Ironworkers Local 7 leveled criticism at developers of the 16-turbine, $90 million project in Sheffield and a 33-turbine project in Dummer, N.H. A labor union complained Wednesday that large wind-power projects in northern Vermont and New Hampshire are bypassing local iron workers, bringing in out-of-state crews and undermining the projects’ hoped-for benefits for the local economies. Michael Morelli, Vermont business agent and industry analyst with Ironworkers Local 7, said, “”That’s not economic development. That’s not in the state’s best interest. Shawn Cleary, Local 7′s business agent in New Hampshire, expressed similar disappointment.”They made a lot of promises about how this is going to bring local jobs to local people … We thought they would be fair and equitable to [our people].”
So much for promises and our gullible expectations. During Vermont Public Service Board hearings on the Sheffield project, an economist hired by First Wind, the corporate giant handling the project, told the board the project would likely generate 83 jobs during the construction phase. John Lamontagne, a PR flack for First Wind, said that as of Wednesday this week, more than 100 people were working on the project, and that number was expected to peak at 160 to 170 before the work is completed later this year. Right now, there are only two local hires out of the 100 workers. One is a security guard; the other’s job escaped Lamontagne’s memory when we talked to him. Lamontagne said his company had to hire much more experienced iron workers from Utah because Vermonter iron workers don’t really know how to do the high level jobs. He dittoed the policies of several other non-local-hiring corporations on other windmill projects.
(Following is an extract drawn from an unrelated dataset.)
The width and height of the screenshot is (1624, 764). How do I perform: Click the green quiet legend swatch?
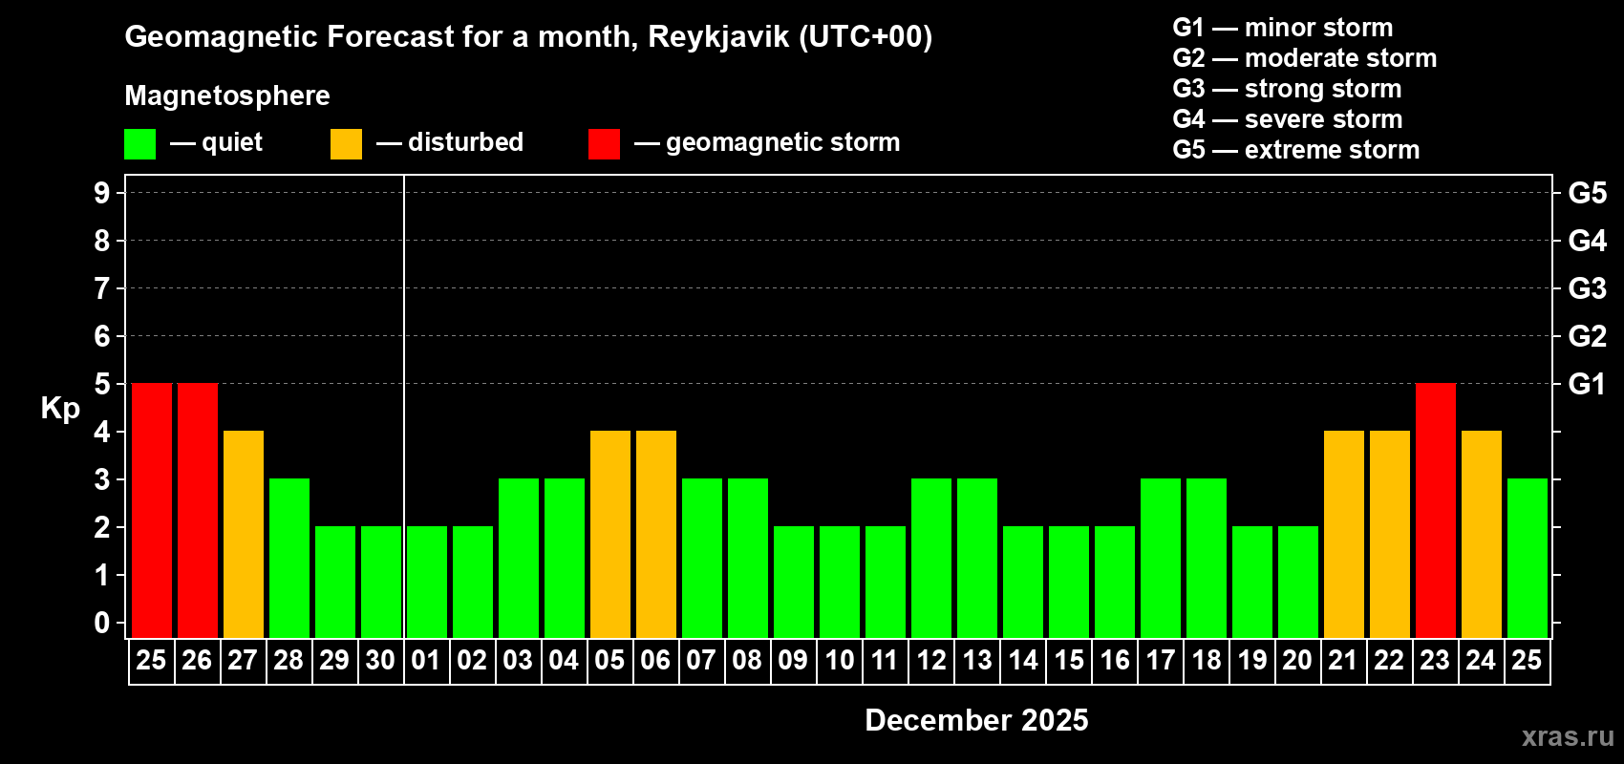point(139,144)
Here’s what else he had to say when he, by accident, copied one of our reporters on a supposed-to-be private e-mail to another huckster, “Not sure if you saw the story, today [the union complaints cited above]. A local rag is now picking it up. Wants to talk to you. Her e-mail is…….”
When our reporter challenged Lamontagne on his professed disdain for locals, he apologized. We suspect for fear of being outed.
Here, then, is how the big shots from the big city corporations really feel about us “locals.” The local paper is “a rag.” The local tradesmen are incompetent in jobs that require a high level of skill. The promises of good jobs and a local economic boost were insincere sales pitches, or worse, intentional deceptions. And the level of corporate respect for the “locals” is somewhere between little and none.